Created smaller networks
Part of the issue was that over the decade these networks had grown large and were shared by disparate entities with dissimilar needs. With the move to Pantheon, Digital Services created smaller networks with less co-mingling.
Speaking of testing, the method for testing was less than ideal. The production environment and the development environment were totally separate, with no easy way to sync them. With WordPress in the cloud, the Digital Services team can easily spin up a mirror of the production environment and do all the testing there. In Pantheon, Digital Services has several testing environments. With those, the team can ensure that everything looks good and works well before putting it into production.
Gained testing environments
When Digital Services gained the new testing environments, Adam Lenz, lead developer, was able to clone the production multisite and start deactivating plugins to find the root cause. Within a half hour, he identified a troublesome piece of code within a popular plugin that was slowing down hundreds of websites. With the old system, this method of troubleshooting would not have been possible.
Thanks to the move to Pantheon and the creation of a cloned environment, Lenz “was able to figure out a root cause for something that been in place for years, but we never had an easy way to check,” Vassiliadis said. “To me, that was a really good use case of why this is so awesome. We have this solid place to really dig in and do testing and find root causes to things that previously we had no way of checking.”
Having these testing environments, she said, “is probably one of the biggest wins for us.”
Pantheon provides support
Another big win is the support Pantheon is providing. Digital Services will have regular calls with a Pantheon representative to ensure the University is set up for success in the cloud-based WordPress.

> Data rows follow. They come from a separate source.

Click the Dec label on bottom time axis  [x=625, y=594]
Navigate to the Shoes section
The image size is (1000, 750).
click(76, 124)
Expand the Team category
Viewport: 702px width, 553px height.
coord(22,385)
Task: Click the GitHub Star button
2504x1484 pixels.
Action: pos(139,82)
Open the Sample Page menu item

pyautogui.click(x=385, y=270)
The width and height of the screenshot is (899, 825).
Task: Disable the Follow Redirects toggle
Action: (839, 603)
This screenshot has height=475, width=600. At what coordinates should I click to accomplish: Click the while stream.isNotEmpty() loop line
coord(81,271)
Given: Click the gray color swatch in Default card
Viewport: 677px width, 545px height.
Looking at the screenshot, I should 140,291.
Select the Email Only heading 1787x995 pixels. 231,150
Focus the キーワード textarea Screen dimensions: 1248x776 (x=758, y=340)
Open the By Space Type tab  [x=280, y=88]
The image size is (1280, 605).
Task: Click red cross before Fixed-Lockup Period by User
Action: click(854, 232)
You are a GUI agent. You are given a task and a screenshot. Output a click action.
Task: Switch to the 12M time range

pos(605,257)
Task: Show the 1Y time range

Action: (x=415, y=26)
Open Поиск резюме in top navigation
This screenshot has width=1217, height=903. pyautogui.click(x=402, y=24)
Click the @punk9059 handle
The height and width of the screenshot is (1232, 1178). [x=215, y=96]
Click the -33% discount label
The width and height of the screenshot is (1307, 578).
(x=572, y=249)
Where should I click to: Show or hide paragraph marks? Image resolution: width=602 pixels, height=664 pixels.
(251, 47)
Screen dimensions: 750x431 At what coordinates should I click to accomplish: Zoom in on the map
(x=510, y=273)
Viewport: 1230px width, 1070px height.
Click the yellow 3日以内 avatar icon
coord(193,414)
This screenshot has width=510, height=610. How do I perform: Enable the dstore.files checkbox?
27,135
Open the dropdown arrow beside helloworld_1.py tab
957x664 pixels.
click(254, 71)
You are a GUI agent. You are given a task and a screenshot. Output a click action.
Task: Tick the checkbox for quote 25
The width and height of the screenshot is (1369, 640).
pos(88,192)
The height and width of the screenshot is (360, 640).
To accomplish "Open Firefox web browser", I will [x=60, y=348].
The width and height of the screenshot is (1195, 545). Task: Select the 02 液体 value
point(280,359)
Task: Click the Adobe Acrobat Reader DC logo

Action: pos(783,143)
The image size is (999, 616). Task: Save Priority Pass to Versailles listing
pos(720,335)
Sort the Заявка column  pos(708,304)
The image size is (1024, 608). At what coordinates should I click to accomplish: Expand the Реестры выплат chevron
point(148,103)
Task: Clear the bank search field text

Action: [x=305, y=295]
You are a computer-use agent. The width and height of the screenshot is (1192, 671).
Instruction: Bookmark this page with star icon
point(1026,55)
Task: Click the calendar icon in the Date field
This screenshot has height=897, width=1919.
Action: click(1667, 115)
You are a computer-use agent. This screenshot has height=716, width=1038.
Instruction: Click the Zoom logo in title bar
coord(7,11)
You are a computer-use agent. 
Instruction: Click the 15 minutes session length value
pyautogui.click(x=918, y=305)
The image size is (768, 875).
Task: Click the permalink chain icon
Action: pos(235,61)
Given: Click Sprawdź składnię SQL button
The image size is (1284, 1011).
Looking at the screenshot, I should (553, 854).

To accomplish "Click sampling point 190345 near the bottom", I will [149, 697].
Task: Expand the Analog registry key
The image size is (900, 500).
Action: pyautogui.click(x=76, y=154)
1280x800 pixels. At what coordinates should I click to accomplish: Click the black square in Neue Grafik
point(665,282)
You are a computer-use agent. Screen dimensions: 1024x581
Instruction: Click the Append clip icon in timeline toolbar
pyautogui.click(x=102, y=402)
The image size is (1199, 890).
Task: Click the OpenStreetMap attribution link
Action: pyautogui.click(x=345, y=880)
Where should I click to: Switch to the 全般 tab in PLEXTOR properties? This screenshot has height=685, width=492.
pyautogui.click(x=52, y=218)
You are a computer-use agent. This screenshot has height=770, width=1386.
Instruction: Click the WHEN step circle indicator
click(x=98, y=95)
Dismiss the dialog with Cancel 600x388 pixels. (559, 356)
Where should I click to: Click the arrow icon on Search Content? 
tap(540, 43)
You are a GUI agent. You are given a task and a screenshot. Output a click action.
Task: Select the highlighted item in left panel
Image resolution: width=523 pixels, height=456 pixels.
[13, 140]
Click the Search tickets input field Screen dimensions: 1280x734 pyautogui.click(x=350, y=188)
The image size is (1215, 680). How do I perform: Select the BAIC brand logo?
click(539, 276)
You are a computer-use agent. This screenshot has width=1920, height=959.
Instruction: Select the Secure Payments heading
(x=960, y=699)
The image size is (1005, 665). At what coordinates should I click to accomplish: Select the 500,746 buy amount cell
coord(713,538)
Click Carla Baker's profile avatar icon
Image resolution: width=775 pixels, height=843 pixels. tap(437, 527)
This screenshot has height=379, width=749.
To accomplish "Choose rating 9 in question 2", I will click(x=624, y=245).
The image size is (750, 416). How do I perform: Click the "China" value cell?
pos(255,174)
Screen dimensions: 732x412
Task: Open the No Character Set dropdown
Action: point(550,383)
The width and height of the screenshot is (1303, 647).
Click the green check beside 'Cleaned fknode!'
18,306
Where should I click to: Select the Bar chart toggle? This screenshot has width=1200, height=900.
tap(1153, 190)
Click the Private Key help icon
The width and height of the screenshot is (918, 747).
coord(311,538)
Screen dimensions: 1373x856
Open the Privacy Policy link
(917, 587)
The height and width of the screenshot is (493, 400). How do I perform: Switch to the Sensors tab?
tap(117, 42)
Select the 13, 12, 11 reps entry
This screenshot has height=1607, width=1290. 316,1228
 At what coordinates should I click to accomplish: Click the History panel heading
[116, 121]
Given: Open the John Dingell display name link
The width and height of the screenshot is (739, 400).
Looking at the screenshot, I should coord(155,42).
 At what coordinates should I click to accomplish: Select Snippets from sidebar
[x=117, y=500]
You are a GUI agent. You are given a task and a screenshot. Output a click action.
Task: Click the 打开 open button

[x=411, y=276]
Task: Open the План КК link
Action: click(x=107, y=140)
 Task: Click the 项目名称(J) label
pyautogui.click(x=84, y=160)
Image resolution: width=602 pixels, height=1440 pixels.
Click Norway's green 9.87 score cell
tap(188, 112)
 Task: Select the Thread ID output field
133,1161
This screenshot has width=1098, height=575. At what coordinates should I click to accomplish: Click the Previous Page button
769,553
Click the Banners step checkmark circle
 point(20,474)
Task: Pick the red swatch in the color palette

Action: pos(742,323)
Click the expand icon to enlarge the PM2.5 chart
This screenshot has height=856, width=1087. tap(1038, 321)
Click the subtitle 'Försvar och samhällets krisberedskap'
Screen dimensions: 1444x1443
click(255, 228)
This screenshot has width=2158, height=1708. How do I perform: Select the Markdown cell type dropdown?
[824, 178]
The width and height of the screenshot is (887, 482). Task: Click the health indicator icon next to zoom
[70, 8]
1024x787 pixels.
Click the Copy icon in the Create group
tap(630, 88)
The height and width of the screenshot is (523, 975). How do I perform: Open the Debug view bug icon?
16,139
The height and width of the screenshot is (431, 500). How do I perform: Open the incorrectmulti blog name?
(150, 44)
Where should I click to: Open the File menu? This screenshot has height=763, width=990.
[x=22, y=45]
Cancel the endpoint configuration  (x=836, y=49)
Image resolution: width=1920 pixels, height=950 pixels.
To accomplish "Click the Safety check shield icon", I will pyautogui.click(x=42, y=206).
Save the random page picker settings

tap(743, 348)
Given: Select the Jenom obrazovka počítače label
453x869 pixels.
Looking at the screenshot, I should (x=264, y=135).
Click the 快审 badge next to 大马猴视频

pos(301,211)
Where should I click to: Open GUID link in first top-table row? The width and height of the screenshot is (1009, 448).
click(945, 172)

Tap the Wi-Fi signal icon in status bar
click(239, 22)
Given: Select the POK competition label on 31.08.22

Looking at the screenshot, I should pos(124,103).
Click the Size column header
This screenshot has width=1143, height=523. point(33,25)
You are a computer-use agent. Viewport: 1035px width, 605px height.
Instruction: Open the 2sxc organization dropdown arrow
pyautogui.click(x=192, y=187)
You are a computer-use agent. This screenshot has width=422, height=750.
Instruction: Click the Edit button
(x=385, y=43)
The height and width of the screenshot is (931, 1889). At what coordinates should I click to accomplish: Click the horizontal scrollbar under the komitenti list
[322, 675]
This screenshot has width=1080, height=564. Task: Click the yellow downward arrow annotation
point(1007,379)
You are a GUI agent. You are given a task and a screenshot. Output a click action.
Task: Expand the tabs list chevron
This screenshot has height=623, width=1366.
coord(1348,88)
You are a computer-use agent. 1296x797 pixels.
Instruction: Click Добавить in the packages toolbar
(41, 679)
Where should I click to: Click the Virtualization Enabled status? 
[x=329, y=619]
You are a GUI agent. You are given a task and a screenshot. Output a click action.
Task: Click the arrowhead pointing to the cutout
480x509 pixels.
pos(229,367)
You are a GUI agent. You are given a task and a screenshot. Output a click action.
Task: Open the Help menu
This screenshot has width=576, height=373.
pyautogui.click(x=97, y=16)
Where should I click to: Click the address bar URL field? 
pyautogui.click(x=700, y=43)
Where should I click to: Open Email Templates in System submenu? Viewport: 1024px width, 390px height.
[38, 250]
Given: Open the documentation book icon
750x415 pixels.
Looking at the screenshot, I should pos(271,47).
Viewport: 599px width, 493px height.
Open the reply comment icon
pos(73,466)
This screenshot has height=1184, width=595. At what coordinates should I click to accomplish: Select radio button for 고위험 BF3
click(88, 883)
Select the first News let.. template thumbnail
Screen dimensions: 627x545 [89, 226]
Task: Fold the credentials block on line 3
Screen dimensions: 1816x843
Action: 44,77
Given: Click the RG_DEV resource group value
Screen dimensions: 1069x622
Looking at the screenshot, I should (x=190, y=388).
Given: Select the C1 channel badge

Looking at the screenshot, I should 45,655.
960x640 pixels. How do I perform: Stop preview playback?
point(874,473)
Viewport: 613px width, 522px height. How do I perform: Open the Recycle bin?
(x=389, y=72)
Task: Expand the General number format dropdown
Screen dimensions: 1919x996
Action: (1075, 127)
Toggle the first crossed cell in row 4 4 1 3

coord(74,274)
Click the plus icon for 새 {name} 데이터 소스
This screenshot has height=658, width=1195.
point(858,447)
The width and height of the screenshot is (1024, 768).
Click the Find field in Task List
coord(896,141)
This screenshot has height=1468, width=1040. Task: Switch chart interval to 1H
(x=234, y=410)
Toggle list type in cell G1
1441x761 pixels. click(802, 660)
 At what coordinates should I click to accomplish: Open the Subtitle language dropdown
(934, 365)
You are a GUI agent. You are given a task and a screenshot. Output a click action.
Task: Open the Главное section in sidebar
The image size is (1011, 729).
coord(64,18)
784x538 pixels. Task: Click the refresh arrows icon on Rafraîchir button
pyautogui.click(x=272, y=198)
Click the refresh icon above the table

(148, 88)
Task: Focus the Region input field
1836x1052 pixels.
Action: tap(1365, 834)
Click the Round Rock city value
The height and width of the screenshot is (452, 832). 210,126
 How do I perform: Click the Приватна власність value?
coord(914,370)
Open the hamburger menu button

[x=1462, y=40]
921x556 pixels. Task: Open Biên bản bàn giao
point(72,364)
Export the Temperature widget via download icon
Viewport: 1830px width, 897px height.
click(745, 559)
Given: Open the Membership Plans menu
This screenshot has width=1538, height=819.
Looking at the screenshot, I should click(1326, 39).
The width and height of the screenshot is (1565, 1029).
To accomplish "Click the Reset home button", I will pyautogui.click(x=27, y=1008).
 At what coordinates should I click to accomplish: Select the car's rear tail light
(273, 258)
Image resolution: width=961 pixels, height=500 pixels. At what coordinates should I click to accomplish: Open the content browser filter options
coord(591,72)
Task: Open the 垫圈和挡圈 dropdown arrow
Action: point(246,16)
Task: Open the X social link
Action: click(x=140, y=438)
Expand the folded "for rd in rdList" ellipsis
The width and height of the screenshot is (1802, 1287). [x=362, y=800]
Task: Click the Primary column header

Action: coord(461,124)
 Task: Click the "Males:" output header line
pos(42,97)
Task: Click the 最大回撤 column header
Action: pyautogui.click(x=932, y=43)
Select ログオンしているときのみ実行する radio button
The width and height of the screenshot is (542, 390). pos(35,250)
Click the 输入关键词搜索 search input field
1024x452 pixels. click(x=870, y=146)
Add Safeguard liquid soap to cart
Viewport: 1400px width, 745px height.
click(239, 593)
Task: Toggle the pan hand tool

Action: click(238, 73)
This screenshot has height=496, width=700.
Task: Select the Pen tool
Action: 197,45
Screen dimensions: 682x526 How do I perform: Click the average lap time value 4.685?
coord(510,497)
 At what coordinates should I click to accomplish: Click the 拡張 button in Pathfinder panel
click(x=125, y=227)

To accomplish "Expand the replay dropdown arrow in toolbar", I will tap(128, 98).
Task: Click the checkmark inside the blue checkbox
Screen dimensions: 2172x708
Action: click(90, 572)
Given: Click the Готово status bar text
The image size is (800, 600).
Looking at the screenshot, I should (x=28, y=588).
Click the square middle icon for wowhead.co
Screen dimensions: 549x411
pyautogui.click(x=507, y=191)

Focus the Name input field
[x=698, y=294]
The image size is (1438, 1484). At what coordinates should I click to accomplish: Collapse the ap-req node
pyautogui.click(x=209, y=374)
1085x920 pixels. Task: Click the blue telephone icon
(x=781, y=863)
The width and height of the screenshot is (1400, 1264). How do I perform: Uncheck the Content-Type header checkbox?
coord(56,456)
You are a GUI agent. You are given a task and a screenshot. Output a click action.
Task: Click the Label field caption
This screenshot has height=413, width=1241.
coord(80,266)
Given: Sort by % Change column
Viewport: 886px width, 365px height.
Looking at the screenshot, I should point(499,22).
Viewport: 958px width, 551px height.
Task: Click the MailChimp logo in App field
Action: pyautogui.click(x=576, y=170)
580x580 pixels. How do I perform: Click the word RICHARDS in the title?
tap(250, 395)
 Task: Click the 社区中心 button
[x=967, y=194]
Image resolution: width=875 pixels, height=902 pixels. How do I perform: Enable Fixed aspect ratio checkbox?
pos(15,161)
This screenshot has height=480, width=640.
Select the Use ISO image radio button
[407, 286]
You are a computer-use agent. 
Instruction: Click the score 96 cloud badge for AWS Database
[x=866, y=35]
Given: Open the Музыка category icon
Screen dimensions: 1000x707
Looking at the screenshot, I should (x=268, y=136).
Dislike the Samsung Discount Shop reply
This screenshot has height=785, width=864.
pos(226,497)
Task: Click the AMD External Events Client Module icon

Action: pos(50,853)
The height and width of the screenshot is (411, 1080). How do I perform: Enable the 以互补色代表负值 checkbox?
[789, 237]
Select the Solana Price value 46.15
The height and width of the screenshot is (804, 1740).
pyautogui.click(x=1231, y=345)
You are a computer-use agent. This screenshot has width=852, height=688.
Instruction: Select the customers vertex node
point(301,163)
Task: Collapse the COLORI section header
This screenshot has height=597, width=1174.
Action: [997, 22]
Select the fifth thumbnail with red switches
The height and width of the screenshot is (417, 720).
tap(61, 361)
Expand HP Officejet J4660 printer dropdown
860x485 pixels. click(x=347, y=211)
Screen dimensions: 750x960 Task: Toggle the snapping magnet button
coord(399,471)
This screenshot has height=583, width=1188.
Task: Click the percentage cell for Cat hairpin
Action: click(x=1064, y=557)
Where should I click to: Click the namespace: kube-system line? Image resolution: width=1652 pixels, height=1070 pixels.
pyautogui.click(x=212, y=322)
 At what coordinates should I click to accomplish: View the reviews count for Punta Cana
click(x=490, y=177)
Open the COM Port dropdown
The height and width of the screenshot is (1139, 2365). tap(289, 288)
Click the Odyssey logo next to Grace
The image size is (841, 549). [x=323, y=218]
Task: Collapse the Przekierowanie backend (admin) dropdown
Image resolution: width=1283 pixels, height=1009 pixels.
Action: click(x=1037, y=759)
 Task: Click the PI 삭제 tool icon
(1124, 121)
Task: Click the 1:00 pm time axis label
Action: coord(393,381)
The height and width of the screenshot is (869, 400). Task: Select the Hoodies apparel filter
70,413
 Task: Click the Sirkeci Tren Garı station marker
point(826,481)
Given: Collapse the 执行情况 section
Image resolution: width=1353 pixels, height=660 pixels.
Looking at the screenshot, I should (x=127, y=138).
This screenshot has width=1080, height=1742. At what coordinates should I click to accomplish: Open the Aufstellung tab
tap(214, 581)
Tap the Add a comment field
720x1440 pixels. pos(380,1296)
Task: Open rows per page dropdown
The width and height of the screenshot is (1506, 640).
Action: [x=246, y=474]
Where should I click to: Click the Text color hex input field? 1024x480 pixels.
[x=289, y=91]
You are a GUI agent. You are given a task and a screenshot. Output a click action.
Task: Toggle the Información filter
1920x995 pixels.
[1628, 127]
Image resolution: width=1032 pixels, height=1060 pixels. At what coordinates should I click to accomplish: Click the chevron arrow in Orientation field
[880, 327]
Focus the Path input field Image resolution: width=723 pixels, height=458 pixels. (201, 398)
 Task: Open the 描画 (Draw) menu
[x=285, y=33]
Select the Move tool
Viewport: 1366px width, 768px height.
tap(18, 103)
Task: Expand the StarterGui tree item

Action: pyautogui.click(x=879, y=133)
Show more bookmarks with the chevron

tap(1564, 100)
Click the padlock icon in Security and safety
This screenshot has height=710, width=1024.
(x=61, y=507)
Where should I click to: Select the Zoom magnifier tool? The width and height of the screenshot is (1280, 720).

For sure, these improvements from moving WordPress to the cloud also benefit customers. They gain faster and easier troubleshooting, improved performance and reliability, environments tuned for audiences and purposes, and new modern and accessible themes and plugins that Digital Services can offer as it continues to shed the old stuff.
Multiple ITS units helped
In addition to Digital Services, teams across the ITS organization made these changes possible.
Think about all those websites built on the University WordPress platform. Each of domain names had an IP address that indicated the site lived on campus servers. With the migration, they all needed to point to Pantheon.
“Hundreds of those domains needed to all of a sudden automatically point to Pantheon at a particular moment in time,” Vassiliadis said.
ITS Communication Technologies’ Will Whitaker walked Digital Services through that complex process.
Now, consider how you and every other user gains access to the backend of a WordPress site. That entire process for authenticating people had to change when WordPress moved to the cloud. Each site had to be set up with Single Sign-On. ITS’ Identity Management team worked closely with Digital Services to help with that effort.
Meanwhile, team members from the Digital Accessibility Office, a unit within ITS, provided their expertise, including by reviewing the accessibility of themes and plugins.
Also, staff members within Middleware Services and Linux Administration and Database Administration “were super supportive and helpful throughout the process,” Vassiliadis said. They kept the old campus-based WordPress platform running for a short while after the move to the cloud so Digital Services could use the dual environments in conjunction for troubleshooting.
Among the various ITS groups and individuals helping Digital Services with the move to the cloud was Matthew Mauzy, who served as project manager over the multiple years of the project.